* Tasks:
a. Which dollar amounts written with a specific number appear in the remdesivir excerpt? List every one.
b. Output the part of the remdesivir excerpt between "Shortly after Gilead’s" and "for American hospitals.", inclusive.

#### Supplied text ####

Maybarduk pointed to Institute for Clinical and Economic Review research showing Gilead could still make a profit by pricing remdesivir at $310 per course.

“Gilead has priced at several thousand dollars a drug that should be in the public domain. For $1 per day, remdesivir can be manufactured at scale with a reasonable profit,” Maybarduk said in a statement. “Gilead did not make remdesivir alone. Public funding was indispensable at each stage, and government scientists led the early drug discovery team. Allowing Gilead to set the terms during a pandemic represents a colossal failure of leadership by the Trump administration.”

Public Citizen estimated in a May report that U.S. taxpayers contributed at least $70.5 million to the development of remdesivir.



US taxpayers spent $70,000,000 developing this drug. This is an absolute robbery. https://t.co/6qSMOlmqWF

— Public Citizen (@Public_Citizen) June 29, 2020



Shortly after Gilead’s announcement, the U.S. Health and Human Services Department said it reached an agreement with the pharmaceutical giant to purchase more than 500,000 treatment courses of remdesivir for American hospitals.

#### Provided records ####

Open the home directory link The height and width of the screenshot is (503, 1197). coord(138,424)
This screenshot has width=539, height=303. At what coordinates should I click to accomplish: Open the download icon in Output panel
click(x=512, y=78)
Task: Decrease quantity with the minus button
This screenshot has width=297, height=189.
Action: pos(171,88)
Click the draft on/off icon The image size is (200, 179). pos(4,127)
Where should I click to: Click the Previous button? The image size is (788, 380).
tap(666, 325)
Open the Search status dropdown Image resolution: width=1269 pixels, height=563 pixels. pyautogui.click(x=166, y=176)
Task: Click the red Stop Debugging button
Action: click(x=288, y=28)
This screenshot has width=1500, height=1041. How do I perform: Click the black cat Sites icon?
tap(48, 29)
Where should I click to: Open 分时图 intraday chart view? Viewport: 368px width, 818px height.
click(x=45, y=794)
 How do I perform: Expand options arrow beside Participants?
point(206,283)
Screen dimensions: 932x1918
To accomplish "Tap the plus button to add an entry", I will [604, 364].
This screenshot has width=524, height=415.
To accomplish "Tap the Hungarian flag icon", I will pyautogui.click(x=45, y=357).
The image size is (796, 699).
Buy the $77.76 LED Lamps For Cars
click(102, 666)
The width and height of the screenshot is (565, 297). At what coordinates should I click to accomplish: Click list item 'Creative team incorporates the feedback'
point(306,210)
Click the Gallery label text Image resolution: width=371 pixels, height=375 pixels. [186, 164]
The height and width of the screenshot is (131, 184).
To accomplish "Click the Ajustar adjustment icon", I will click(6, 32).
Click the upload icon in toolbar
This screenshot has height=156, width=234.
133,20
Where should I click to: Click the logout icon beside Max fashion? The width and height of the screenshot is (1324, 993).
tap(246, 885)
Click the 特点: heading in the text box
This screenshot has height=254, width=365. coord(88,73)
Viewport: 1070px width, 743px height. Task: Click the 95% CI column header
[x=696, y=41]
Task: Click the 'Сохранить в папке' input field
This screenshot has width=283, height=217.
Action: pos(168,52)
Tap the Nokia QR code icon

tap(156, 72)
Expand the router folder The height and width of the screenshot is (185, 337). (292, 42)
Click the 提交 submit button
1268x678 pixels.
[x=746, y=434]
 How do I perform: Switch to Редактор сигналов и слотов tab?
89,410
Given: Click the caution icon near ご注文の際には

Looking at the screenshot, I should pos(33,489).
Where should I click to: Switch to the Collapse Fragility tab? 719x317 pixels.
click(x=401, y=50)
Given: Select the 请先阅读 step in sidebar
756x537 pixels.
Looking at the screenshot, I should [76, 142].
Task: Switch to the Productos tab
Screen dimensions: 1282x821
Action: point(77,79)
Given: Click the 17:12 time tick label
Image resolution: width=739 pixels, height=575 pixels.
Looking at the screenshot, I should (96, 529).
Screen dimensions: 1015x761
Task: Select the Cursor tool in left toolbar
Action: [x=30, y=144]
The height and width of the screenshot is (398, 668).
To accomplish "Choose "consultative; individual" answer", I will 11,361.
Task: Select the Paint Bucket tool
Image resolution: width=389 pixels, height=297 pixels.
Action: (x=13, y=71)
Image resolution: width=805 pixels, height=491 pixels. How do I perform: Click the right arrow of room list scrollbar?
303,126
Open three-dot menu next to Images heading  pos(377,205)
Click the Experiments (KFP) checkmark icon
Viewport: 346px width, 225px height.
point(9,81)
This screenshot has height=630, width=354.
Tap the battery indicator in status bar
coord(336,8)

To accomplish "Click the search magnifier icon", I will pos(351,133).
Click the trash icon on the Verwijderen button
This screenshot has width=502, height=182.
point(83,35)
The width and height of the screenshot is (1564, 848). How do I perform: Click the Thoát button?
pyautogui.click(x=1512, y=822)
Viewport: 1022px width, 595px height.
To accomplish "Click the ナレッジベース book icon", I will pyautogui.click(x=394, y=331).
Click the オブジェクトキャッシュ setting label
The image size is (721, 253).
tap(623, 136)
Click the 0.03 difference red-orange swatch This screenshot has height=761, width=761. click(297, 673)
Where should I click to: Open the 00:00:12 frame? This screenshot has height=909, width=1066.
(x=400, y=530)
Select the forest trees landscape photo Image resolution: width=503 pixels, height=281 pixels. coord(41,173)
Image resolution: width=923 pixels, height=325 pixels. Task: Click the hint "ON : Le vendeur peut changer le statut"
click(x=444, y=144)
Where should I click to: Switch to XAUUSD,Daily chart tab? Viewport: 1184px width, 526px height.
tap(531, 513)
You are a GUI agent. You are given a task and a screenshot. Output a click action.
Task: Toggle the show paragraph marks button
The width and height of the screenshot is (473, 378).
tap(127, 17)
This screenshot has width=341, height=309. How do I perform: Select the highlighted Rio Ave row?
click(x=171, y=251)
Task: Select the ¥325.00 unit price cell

####

* Set of answers:
a.
- $310
- $1
- $70.5 million
- $70,000,000

b.
Shortly after Gilead’s announcement, the U.S. Health and Human Services Department said it reached an agreement with the pharmaceutical giant to purchase more than 500,000 treatment courses of remdesivir for American hospitals.